O Corinthians voltou a enfrentar dificuldades para cumprir seus compromissos financeiros e atrasou, pelo segundo mês consecutivo, o pagamento dos salários dos jogadores e membros da comissão técnica. Os vencimentos deveriam ter sido quitados até o quinto dia útil de junho, conforme previsto.
Internamente, a diretoria trabalha para regularizar a situação o mais rápido possível e minimizar os impactos junto ao elenco. Apesar do atraso envolvendo atletas e comissão técnica, os demais colaboradores do clube contratados sob o regime da Consolidação das Leis do Trabalho (CLT) receberam normalmente os salários referentes ao mês de maio.

A informação foi divulgada inicialmente pelo UOL e posteriormente confirmada pela reportagem do ge. O episódio ocorre em meio a um cenário de forte pressão financeira enfrentado pelo clube paulista.
Com uma dívida bruta estimada em R$ 2,7 bilhões, o Corinthians busca alternativas para equilibrar as contas e honrar compromissos de curto prazo.

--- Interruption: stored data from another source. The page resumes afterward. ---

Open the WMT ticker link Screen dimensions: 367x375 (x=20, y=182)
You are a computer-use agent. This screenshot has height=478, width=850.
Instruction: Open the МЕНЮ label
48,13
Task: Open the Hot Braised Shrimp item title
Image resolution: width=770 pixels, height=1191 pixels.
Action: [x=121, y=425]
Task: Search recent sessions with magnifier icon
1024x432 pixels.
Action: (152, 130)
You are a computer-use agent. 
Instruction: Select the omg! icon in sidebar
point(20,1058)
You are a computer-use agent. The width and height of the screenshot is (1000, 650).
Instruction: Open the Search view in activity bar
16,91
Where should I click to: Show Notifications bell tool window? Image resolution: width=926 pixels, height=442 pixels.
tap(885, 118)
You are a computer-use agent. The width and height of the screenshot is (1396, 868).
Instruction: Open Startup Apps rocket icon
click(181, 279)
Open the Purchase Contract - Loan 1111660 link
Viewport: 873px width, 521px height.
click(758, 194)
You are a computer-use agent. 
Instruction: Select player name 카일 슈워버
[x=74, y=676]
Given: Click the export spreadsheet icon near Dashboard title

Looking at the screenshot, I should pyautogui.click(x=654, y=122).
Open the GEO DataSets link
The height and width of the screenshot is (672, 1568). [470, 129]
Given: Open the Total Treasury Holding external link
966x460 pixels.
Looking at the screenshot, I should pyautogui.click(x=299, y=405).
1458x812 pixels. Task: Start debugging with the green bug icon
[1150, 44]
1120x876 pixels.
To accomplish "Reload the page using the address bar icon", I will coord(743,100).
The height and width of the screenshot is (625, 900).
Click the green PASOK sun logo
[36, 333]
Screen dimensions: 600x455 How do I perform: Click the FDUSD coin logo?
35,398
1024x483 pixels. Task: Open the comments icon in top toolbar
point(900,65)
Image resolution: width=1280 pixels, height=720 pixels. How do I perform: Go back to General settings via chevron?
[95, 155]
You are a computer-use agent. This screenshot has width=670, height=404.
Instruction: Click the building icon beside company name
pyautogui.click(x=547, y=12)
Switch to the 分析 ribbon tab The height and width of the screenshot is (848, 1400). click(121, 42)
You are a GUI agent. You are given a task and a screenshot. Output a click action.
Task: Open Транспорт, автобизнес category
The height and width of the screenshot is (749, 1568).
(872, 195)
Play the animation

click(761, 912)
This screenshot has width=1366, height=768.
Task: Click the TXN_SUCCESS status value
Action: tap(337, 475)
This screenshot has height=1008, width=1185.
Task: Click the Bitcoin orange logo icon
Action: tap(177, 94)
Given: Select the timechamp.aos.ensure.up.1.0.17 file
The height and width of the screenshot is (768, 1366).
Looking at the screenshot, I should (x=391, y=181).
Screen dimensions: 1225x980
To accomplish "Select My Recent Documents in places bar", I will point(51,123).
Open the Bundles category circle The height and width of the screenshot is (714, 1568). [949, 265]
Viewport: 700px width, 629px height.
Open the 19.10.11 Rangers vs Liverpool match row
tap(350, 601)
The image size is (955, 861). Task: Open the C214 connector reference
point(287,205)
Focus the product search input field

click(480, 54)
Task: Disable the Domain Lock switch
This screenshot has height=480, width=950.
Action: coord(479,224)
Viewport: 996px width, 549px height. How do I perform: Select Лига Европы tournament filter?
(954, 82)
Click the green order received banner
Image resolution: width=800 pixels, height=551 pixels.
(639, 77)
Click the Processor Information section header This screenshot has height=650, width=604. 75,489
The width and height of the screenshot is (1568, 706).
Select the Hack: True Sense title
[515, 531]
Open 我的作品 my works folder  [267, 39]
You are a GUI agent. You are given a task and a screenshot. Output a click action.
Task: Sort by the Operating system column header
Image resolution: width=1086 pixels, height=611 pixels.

A situação tem gerado desafios constantes para a gestão alvinegra, que precisa lidar com cobranças nacionais e internacionais.
Entre os problemas mais urgentes está a punição aplicada pela FIFA, que impede o clube de registrar novos jogadores. O transfer ban foi motivado por uma pendência financeira junto ao Philadelphia Union, dos Estados Unidos, relacionada à contratação do volante José Martínez, concretizada em 2024.
O valor cobrado pelos norte-americanos gira em torno de US$ 1,5 milhão, montante equivalente a aproximadamente R$ 7,7 milhões na cotação atual. A quitação da dívida é considerada fundamental para que o Corinthians volte a operar normalmente no mercado de transferências.
Além disso, a diretoria mantém negociações com o Talleres, da Argentina, para buscar uma solução referente aos valores ainda devidos pela contratação do meia Rodrigo Garro. A dívida com o clube argentino é estimada em cerca de R$ 42 milhões e representa mais um desafio financeiro para a atual administração.